Diante da violência, da opressão estrutural na sociedade, e de tudo o que o povo negro já sofreu ao longo da história e ainda sofre, não ser racista é pouco. É preciso ser antirracista.
No esporte não foi diferente. No futebol, diversos jogadores assumiram o discurso antirracista. Éverton Ribeiro, do Flamengo, e Gabriel Jesus, do Manchester City, foram dois dos brasileiros que se posicionaram contra o racismo no futebol.
Deveria ser uma pauta única. Uma luta de todos e por todos, por uma sociedade melhor. Mas, não. Há quem se cale diante do racismo, quem faça vista grossa. Há quem não dê a mínima. É triste, mas faz parte do direito de cada um à individualidade, mesmo que isso alcance o egoísmo.
Estranho mesmo é quando alguém ligado ao esporte assume publicamente uma postura racista. Seria abissal, totalmente deplorável em qualquer tempo. Mas o fundador da Crossfit, marca registrada ligada ao esporte de alto rendimento que virou febre em academias por todo o mundo e se transformou em um grande negócio, achou pouco a pandemia e a onda antirracista que vem promovendo um levante social. Greg Glassman foi racista e viu seu império derreter.

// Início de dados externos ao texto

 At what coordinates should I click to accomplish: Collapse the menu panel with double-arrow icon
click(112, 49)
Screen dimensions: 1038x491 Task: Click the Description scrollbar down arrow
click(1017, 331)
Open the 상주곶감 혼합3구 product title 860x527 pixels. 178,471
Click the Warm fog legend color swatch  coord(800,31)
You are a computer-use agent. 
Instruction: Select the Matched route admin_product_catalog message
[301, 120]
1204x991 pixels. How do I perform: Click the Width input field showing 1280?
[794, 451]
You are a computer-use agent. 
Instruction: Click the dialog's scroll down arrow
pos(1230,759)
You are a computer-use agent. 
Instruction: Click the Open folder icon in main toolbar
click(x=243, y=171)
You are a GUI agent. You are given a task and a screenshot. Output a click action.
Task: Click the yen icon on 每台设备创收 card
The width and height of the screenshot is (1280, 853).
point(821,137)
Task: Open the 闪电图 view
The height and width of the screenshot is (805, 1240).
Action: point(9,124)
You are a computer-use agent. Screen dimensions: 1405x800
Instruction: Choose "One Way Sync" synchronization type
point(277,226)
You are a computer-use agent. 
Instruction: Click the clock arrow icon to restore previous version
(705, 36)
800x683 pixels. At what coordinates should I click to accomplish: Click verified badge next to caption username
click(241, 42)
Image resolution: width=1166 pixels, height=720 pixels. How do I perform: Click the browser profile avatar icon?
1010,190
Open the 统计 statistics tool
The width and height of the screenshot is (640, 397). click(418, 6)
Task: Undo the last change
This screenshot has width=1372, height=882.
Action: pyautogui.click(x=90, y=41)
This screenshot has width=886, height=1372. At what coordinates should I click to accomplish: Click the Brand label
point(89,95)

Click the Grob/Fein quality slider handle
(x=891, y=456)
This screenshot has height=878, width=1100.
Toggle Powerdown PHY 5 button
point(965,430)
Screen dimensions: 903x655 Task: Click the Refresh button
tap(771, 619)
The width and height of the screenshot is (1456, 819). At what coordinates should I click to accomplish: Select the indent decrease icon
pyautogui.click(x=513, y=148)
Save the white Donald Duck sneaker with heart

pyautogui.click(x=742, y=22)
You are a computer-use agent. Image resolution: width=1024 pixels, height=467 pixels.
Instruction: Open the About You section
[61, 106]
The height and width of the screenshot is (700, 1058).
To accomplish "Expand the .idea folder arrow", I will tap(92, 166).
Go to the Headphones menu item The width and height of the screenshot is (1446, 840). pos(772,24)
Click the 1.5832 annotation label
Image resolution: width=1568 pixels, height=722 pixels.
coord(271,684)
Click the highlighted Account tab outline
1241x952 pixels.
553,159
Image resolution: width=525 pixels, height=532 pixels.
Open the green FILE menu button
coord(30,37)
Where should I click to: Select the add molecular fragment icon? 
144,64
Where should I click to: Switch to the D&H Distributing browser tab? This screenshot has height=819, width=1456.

Na semana passada, o fundador e presidente da marca fez um um trocadilho trágico em referência ao homem negro morto pela polícia, associando o nome da vítima à covid-19. O comentário com teor racista foi feito em seu perfil no Twitter, em resposta a uma publicação do Instituto Health Metrics and Evaluation (IHME) que citava como problema de saúde pública o racismo da polícia dos Estados Unidos. “É Floyd-19”, respondeu Glassman.
Logo depois, uma enxurrada de críticas de todas as partes do mundo atingiu em cheio a imagem da empresa. As grandes marcas associadas à Crossfit por conta das competições que reúnem atletas de diversos países anunciaram o fim das parcerias. A mais emblemática foi a Reebok, que publicou nota sobre o fim do contrato: "A parceria com a Crossfit se encerra no final deste ano. Discutimos recentemente sobre a renovação do contrato, mas diante dos acontecimentos decidimos finalizar a parceria".
Além dos grandes parceiros, a Crossfit também viu seu negócio se dizimar em poucos dias com o descredenciamento de diversas academias, ou “boxes”, como são chamados os espaços. Já havia entre os proprietários afiliados um descontentamento geral referente aos altos preços cobrados pelo uso dos direitos da marca e do fraco suporte recebido. Em tempos de comunicação globalizada, Glassman foi, além de criminoso, burro, e viu de perto a proporção que uma declaração isolada pode tomar. Apesar de entregar o cargo de presidente da empresa, o dano causado à marca é irreparável.
As academias continuarão a vender o “crossfit” após a pandemia, mesmo sem chamar de “crossfit”.
Aos racistas, a exclusão social e o prejuízo financeiro são o mínimo.
*publicado originalmente na edição digital de 12 de junho de 2020.